Rojas not only passed the pace truck, but everybody else and won that initial Bolder Boulder.

"It was a blessing, really, because of that I was able to make a living as a coach from that one performance," Rojas said. "I mean I won a lot of races in my career, but this is the one that you want to win in Boulder for sure."

Rojas hasn't run a Bolder Boulder in a few years but he has worked non-stop helping people train for it. For the last five years one of the groups he has worked with are employees at a company called WhiteWave in Broomfield. Many of the employees never thought of running the Bolder Boulder until Rojas showed up to show them how.

"Well, I start them conservatively. Basically what I try to do is bring them along slowly over a 12-week period so they don't get injured," he said. "So what I try to do is very slowly, gradually bring them around into shape."

PHOTO GALLERY: Bolder Boulder

"When you run on your own and go run in Wash Park there's no structure to it. I think Rick has added a lot of structure, helped me to pace and get faster," Amer Tadmori said. "A lot of times you don't realize you have to go slower to get faster. So Ric has really helped me a lot with that."

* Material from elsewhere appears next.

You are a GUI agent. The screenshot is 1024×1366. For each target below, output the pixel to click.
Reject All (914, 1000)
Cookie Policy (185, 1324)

"He made running easier, he gave us training plans. He was someone who was holding you accountable," Becky Potvin said. "Once you start seeing improvements you get hooked a little bit."

Rojas finds a lot of joy in helping others, and teaching them the right way to train. When he was in his prime there was only one way to workout.

"Back in 1979 we didn't know any better not to train hard. So we trained hard, we didn't have a lot of scientific background, per se," Rojas said. "Since that time there are a lot more exercise physiologists involved in training. So the athletes are going to have a lot more exercise physiology information. How hard you train, when to train hard, when to back off. All that information, dietary information -- they have a big advantage."

Seventy-six employees of WhiteWave competed in the Bolder Boulder this year. Some ran the race, some walked it, but with Rojas' help, all of them went into the race with a game plan just like the elite runners.

"What I try to do is get them to plan the race as if they're running professionally. So they have a race plan, they have splits. They know what they're supposed to hit every mile in; as well as you're supposed to feel ," Rojas said. "And when they finish they felt like they've done a good job with their pacing."